Após ler o texto, Giovanni conversou um pouco mais com o amigo e depois se despediram.

Os argumentos que acabara de ler não estavam errados. Donato pensou consigo:

– Realmente podemos ser mais felizes se investirmos em nossa própria capacidade sob a proteção de Deus. Nem precisamos nos encontrar em alturas além da atmosfera terrestre para perceber o quanto são ínfimos os problemas humanos. Do alto de uma montanha ou de um prédio, se olharmos para baixo, os obstáculos desaparecem ou se tornam muito pequenos. O grande desafio diário, no calor dos acontecimentos, é conseguir raciocinar com a serenidade, que o andar de cima nos abre à percepção.
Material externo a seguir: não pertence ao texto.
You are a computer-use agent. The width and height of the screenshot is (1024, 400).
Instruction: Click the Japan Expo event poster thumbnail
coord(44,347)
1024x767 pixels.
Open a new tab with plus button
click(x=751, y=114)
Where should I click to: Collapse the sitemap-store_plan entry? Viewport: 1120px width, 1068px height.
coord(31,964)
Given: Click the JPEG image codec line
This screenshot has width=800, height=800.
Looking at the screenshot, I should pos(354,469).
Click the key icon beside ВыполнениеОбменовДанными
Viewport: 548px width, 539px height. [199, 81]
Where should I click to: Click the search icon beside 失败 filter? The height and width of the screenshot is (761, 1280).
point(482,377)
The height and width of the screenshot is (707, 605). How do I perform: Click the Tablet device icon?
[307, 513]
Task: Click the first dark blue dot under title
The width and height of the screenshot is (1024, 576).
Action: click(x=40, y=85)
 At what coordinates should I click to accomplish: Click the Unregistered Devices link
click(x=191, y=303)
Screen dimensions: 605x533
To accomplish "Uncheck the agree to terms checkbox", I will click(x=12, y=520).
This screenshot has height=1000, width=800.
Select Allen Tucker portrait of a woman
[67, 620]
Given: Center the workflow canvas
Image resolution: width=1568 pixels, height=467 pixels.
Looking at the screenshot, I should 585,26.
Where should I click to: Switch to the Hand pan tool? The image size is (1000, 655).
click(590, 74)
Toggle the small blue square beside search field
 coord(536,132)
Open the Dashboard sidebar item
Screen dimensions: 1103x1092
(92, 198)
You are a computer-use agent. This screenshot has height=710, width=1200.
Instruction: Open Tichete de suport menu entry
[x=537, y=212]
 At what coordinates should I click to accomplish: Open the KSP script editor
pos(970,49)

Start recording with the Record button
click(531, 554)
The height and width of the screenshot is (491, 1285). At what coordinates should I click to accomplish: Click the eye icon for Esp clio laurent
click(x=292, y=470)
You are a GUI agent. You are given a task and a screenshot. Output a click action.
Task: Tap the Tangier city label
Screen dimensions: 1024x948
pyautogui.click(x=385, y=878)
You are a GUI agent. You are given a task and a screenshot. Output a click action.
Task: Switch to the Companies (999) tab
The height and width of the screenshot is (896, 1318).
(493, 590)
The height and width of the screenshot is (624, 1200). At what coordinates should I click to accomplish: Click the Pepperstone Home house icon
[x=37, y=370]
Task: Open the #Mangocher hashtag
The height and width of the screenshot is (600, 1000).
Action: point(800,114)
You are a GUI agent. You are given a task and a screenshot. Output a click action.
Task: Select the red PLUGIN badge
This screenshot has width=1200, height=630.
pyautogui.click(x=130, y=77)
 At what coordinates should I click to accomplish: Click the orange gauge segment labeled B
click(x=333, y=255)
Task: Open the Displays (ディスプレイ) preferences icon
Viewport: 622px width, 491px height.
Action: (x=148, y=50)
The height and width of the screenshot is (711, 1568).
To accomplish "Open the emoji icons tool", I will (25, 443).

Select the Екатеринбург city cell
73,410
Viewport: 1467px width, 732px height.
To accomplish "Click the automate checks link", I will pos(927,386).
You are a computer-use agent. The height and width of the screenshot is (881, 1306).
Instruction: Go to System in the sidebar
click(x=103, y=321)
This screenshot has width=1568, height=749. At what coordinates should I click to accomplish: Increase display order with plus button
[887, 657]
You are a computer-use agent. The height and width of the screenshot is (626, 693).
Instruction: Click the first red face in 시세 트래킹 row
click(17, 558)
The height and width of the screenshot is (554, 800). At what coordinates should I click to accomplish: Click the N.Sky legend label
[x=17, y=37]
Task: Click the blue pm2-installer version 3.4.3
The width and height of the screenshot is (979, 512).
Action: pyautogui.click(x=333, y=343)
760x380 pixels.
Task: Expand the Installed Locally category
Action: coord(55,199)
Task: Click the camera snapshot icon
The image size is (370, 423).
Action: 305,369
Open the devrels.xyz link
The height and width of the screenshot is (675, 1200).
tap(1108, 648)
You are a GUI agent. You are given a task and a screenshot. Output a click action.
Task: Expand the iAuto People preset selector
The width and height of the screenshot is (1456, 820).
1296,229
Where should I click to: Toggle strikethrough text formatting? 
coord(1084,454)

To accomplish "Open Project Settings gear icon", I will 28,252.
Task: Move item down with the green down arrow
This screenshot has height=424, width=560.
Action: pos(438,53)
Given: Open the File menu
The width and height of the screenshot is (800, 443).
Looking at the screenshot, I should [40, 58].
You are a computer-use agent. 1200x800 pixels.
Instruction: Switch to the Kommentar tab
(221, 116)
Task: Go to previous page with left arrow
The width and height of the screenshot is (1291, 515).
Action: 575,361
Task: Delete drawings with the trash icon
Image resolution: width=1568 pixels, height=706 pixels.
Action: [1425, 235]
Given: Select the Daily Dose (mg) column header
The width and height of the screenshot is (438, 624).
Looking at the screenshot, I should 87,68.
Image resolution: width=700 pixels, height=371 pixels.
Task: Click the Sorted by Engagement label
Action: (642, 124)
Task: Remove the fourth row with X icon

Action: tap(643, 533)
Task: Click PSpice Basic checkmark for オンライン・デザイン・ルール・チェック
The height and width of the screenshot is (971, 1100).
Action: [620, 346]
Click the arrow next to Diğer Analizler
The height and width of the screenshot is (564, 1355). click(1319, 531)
O jovem sentiu-se mais confortado. À noite, até descansou melhor.
No dia da prova, ao comparecer no local marcado, não havia vencido ainda toda a ansiedade, mas era visível uma confiança nova em seu semblante.

Giovanni Donato respeitava muito a figura de Jesus, devotando-Lhe uma admiração toda especial. Um dos motivos que o levaram a optar pela Astronomia na faculdade foi o relato nos Evangelhos sobre a estrela de Belém. Do Céu, ela indicou aos três reis magos o local de nascimento do Filho de Deus.

O comentário do jornalista Paiva Netto, que Pietro lhe passara, sugeriu novos pensamentos à sua Alma. Não era hora de morrer na praia e muito menos de sucumbir aos obstáculos. Uma frase do texto não lhe saiu mais da cabeça: “O Sol nasce para todos”. E foi sob a inspiração dessa realidade astronômica que realizou sua prova e um mês depois estava admitido no emprego de seus sonhos.